╔══

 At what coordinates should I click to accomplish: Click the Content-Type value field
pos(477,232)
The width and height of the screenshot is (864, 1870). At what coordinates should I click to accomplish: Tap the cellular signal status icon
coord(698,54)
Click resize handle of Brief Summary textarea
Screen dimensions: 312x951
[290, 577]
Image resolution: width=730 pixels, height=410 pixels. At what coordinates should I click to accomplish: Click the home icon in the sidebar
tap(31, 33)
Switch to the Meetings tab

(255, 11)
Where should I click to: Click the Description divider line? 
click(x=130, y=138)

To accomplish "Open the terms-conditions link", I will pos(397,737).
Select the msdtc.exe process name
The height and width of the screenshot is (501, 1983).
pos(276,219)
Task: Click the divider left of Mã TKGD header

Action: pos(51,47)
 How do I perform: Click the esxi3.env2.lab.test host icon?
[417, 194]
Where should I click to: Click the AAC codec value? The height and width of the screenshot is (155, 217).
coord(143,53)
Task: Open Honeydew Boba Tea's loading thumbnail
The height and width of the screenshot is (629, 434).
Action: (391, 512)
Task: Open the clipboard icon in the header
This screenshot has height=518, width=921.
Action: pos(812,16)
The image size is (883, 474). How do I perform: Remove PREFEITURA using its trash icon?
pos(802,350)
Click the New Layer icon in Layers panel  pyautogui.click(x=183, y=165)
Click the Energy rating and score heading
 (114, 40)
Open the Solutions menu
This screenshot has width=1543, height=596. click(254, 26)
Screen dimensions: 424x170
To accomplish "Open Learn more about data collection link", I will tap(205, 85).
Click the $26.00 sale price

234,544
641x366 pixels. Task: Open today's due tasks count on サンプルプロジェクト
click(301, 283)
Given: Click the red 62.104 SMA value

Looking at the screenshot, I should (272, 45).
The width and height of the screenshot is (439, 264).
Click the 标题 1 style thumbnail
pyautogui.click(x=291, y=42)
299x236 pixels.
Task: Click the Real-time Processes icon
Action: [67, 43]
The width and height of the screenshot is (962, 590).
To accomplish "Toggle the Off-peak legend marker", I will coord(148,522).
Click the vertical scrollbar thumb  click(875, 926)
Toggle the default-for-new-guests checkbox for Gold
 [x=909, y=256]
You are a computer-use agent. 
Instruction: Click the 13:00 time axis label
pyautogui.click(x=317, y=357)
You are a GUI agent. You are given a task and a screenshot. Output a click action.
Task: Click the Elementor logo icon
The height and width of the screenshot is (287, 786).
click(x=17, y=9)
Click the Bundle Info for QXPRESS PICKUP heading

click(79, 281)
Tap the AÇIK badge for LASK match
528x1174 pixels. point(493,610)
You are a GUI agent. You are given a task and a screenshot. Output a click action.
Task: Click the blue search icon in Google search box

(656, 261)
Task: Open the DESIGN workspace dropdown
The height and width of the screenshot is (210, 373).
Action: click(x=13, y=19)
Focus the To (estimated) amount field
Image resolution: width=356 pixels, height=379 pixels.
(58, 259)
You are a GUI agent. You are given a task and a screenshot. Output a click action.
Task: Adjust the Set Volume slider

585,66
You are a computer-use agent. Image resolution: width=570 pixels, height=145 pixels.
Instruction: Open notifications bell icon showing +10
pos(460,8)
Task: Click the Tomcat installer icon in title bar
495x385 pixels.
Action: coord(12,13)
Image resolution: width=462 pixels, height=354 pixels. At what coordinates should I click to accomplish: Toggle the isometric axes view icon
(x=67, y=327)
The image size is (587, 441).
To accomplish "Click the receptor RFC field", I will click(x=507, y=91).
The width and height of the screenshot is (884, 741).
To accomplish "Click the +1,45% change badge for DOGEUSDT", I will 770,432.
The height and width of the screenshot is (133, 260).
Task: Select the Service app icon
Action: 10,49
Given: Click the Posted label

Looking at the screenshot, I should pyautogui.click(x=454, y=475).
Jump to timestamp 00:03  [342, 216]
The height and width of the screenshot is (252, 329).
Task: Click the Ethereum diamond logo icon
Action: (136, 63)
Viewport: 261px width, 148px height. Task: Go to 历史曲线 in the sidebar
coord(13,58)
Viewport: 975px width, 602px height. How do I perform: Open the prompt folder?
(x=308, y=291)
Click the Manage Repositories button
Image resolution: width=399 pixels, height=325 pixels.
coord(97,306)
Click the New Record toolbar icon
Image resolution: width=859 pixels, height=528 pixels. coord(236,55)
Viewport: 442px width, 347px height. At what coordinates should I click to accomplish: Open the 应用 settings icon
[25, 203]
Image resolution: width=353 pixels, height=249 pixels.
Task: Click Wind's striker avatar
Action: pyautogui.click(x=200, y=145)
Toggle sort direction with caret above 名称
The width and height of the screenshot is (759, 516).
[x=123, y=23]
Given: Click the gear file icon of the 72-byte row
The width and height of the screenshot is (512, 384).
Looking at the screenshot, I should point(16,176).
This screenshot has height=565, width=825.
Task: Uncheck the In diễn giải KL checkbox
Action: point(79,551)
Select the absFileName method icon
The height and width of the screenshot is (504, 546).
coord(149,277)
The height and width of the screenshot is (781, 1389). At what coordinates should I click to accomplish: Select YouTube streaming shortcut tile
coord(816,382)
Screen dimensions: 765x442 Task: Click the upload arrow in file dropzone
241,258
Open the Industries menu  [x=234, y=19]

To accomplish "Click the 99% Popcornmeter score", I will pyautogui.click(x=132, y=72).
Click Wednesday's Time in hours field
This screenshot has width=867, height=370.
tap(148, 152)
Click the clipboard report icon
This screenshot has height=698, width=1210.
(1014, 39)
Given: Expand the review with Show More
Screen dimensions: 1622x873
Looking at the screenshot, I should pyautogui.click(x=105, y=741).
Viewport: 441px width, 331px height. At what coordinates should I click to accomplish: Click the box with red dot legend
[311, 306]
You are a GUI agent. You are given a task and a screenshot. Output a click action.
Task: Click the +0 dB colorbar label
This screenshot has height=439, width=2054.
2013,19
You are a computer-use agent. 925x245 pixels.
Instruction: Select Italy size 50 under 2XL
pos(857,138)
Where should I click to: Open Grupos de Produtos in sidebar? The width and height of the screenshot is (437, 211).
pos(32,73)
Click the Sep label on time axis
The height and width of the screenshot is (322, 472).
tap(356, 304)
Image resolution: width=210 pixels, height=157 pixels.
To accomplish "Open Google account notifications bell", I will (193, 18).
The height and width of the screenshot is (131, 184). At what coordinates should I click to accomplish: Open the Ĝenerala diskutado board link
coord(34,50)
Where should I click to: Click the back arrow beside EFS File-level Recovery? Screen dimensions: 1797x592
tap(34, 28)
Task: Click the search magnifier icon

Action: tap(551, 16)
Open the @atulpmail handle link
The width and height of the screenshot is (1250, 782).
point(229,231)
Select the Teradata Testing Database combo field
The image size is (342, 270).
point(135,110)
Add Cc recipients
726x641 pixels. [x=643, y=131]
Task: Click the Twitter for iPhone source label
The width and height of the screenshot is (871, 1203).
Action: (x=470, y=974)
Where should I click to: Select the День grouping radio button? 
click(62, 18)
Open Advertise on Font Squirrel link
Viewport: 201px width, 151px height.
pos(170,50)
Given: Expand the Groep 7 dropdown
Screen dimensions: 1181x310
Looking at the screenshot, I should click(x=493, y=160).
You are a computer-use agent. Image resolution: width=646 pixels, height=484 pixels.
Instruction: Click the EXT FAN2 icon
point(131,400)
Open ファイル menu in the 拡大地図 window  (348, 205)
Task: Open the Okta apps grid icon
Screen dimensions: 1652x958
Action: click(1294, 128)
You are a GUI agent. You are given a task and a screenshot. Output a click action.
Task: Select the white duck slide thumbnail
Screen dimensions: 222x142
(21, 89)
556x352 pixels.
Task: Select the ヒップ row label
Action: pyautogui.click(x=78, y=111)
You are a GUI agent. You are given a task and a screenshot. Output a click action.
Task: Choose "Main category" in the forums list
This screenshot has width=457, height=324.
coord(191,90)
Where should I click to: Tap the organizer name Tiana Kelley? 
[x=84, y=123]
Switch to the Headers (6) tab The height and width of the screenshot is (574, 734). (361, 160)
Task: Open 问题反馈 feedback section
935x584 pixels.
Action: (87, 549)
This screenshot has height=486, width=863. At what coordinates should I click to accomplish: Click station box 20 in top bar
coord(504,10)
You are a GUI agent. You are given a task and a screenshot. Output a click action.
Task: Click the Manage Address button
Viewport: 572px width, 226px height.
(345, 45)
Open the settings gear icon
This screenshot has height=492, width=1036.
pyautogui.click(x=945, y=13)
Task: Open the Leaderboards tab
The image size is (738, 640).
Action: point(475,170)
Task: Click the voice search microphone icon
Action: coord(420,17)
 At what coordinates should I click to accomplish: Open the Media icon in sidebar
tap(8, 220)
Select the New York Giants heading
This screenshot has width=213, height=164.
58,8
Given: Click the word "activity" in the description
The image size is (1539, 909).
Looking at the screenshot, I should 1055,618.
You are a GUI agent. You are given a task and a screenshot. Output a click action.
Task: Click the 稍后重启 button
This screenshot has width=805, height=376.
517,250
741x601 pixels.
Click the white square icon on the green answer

╚══

# [Exercise brief]
Copy each line of the data above that holds "computer".

# [Answer to this problem]
You are a computer-use agent. 
You are a computer-use agent. Image resolution: width=570 pixels, height=145 pixels.
You are a computer-use agent. 925x245 pixels.
You are a computer-use agent. Image resolution: width=646 pixels, height=484 pixels.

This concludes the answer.